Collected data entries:
== Segment start ==

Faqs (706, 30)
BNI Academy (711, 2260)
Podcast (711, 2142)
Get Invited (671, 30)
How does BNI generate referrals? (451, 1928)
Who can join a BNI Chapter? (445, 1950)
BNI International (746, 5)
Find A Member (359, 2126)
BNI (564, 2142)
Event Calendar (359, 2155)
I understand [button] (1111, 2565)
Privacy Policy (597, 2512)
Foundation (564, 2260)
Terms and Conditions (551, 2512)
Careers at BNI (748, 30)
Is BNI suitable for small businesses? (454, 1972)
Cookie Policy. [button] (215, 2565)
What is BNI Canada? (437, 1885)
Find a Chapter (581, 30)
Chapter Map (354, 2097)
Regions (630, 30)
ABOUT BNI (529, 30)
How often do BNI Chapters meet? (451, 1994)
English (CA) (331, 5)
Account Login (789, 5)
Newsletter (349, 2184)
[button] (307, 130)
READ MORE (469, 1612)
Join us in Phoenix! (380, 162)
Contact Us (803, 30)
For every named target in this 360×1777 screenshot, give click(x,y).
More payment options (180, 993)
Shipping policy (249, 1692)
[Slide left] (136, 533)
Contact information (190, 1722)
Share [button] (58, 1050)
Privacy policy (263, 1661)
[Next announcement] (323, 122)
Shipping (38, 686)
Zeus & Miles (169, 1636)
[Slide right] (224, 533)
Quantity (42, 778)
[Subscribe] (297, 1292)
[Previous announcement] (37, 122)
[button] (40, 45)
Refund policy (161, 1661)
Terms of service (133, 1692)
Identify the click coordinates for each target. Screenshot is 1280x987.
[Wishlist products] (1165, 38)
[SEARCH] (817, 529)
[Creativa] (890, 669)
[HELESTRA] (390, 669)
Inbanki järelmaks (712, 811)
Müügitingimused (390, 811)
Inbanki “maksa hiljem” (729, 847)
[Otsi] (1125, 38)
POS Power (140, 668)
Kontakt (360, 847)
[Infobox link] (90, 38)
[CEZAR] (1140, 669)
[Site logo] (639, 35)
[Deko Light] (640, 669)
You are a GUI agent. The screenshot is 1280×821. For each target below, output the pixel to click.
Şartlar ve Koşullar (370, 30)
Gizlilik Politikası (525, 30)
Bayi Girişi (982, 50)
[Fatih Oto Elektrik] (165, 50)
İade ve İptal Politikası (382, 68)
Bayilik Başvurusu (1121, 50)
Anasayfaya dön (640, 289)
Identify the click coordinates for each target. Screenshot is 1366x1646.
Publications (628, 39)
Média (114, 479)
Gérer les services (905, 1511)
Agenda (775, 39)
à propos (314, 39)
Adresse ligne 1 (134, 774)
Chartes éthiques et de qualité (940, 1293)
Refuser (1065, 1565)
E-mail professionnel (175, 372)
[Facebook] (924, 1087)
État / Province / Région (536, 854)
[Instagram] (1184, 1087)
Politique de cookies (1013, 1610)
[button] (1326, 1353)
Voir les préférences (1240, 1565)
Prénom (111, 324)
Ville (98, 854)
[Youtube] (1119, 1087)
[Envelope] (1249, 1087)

== Segment end ==

= TASK DESCRIPTION =
Copy every record exactly, with nothing added or dropped.

= EXPECTED ANSWER =
Faqs (706, 30)
BNI Academy (711, 2260)
Podcast (711, 2142)
Get Invited (671, 30)
How does BNI generate referrals? (451, 1928)
Who can join a BNI Chapter? (445, 1950)
BNI International (746, 5)
Find A Member (359, 2126)
BNI (564, 2142)
Event Calendar (359, 2155)
I understand [button] (1111, 2565)
Privacy Policy (597, 2512)
Foundation (564, 2260)
Terms and Conditions (551, 2512)
Careers at BNI (748, 30)
Is BNI suitable for small businesses? (454, 1972)
Cookie Policy. [button] (215, 2565)
What is BNI Canada? (437, 1885)
Find a Chapter (581, 30)
Chapter Map (354, 2097)
Regions (630, 30)
ABOUT BNI (529, 30)
How often do BNI Chapters meet? (451, 1994)
English (CA) (331, 5)
Account Login (789, 5)
Newsletter (349, 2184)
[button] (307, 130)
READ MORE (469, 1612)
Join us in Phoenix! (380, 162)
Contact Us (803, 30)
For every named target in this 360×1777 screenshot, give click(x,y).
More payment options (180, 993)
Shipping policy (249, 1692)
[Slide left] (136, 533)
Contact information (190, 1722)
Share [button] (58, 1050)
Privacy policy (263, 1661)
[Next announcement] (323, 122)
Shipping (38, 686)
Zeus & Miles (169, 1636)
[Slide right] (224, 533)
Quantity (42, 778)
[Subscribe] (297, 1292)
[Previous announcement] (37, 122)
[button] (40, 45)
Refund policy (161, 1661)
Terms of service (133, 1692)
Identify the click coordinates for each target. Screenshot is 1280x987.
[Wishlist products] (1165, 38)
[SEARCH] (817, 529)
[Creativa] (890, 669)
[HELESTRA] (390, 669)
Inbanki järelmaks (712, 811)
Müügitingimused (390, 811)
Inbanki “maksa hiljem” (729, 847)
[Otsi] (1125, 38)
POS Power (140, 668)
Kontakt (360, 847)
[Infobox link] (90, 38)
[CEZAR] (1140, 669)
[Site logo] (639, 35)
[Deko Light] (640, 669)
You are a GUI agent. The screenshot is 1280×821. For each target below, output the pixel to click.
Şartlar ve Koşullar (370, 30)
Gizlilik Politikası (525, 30)
Bayi Girişi (982, 50)
[Fatih Oto Elektrik] (165, 50)
İade ve İptal Politikası (382, 68)
Bayilik Başvurusu (1121, 50)
Anasayfaya dön (640, 289)
Identify the click coordinates for each target. Screenshot is 1366x1646.
Publications (628, 39)
Média (114, 479)
Gérer les services (905, 1511)
Agenda (775, 39)
à propos (314, 39)
Adresse ligne 1 (134, 774)
Chartes éthiques et de qualité (940, 1293)
Refuser (1065, 1565)
E-mail professionnel (175, 372)
[Facebook] (924, 1087)
État / Province / Région (536, 854)
[Instagram] (1184, 1087)
Politique de cookies (1013, 1610)
[button] (1326, 1353)
Voir les préférences (1240, 1565)
Prénom (111, 324)
Ville (98, 854)
[Youtube] (1119, 1087)
[Envelope] (1249, 1087)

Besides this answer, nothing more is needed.